At the patient level, there are errors in the estimation of AMS depending on the visit frequency. Indeed, there is an increasingly larger error with less frequent visits, such that when a patient is seen at 12-month intervals, the average error increases to 0.61 when compared to the monthly interval visits.
Patients who flared during the year of followup had an AMSGOLD with a magnitude of 1 greater than patients who did not flare. This is defined as an important error. Based on this definition, there was an increasing percentage of important error based on the frequency of visits, with low occurrence of ≤ 10% noted for visits of ≤ 6 months and 21% for yearly visits. Thus in therapeutic trials, when disease activity over time is used as an outcome, landmark analyses at the end of the trial, usually at 1 year, may not accurately describe total disease activity during the followup. This study shows that visits up to 3 months apart provide a good estimation of disease activity over time. Visits beyond 3 months compromise this measure.

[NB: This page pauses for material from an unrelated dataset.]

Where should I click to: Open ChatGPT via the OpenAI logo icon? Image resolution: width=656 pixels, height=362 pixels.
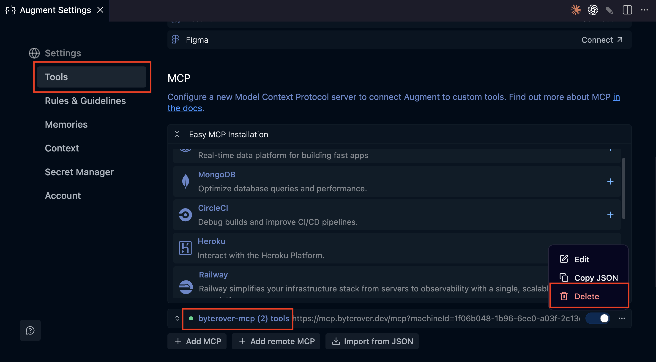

A strength of our study is that all patients were evaluated by the same experienced physician, with data gathered in a uniform way and described with the same activity index.
The study patients selected were not different from the rest of the patients seen in the clinic in terms of sex, age at SLE diagnosis, or disease duration, but had a lower average SLEDAI-2K value [4.21 ± 4.54 for the clinic patients compared to 2.06 ± 2.19 for the study group (p < 0.0001)]. A potential weakness lies in the fact that overall, the disease activity in these patients was low, with only 25 patients with a SLEDAI-2K > 4. Whether the same results would be true for patients with higher SLEDAI-2K scores remains to be determined.
When assessing groups of patients, visit frequency of every 3, 6, or 12 months does not affect the mean AMS. In individual patients, usual clinical visits occurring quarterly offer a good estimation of disease activity over a 1-year period and are preferred over semiannual and annual visits.
- Accepted for publication September 21, 2010.